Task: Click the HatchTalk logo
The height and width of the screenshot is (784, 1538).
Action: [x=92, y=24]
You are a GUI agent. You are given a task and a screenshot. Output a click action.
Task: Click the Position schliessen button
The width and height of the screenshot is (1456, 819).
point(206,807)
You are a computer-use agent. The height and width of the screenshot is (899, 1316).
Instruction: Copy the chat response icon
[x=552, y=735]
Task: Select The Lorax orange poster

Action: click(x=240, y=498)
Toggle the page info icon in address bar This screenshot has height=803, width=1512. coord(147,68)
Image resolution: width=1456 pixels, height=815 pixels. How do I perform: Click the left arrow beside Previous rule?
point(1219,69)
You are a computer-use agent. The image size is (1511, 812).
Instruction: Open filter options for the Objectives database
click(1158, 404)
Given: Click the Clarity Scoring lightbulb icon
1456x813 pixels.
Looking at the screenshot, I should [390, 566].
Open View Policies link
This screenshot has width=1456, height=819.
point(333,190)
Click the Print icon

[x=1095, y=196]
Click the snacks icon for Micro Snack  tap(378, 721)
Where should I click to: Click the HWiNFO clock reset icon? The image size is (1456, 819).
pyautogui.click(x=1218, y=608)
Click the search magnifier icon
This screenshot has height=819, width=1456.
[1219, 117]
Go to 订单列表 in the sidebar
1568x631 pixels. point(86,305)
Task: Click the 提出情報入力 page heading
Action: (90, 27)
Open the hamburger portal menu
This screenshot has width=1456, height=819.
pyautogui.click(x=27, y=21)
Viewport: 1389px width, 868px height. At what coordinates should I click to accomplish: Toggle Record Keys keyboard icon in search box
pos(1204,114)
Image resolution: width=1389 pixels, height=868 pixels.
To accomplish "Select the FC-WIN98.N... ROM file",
━━━━━━
## Task instructions
Please retype, without any change, the line containing "Go to 订单列表 in the sidebar" and every line after it to the end of the entries above, and only those.

## Response to this task
Go to 订单列表 in the sidebar
1568x631 pixels. point(86,305)
Task: Click the 提出情報入力 page heading
Action: (90, 27)
Open the hamburger portal menu
This screenshot has width=1456, height=819.
pyautogui.click(x=27, y=21)
Viewport: 1389px width, 868px height. At what coordinates should I click to accomplish: Toggle Record Keys keyboard icon in search box
pos(1204,114)
Image resolution: width=1389 pixels, height=868 pixels.
To accomplish "Select the FC-WIN98.N... ROM file",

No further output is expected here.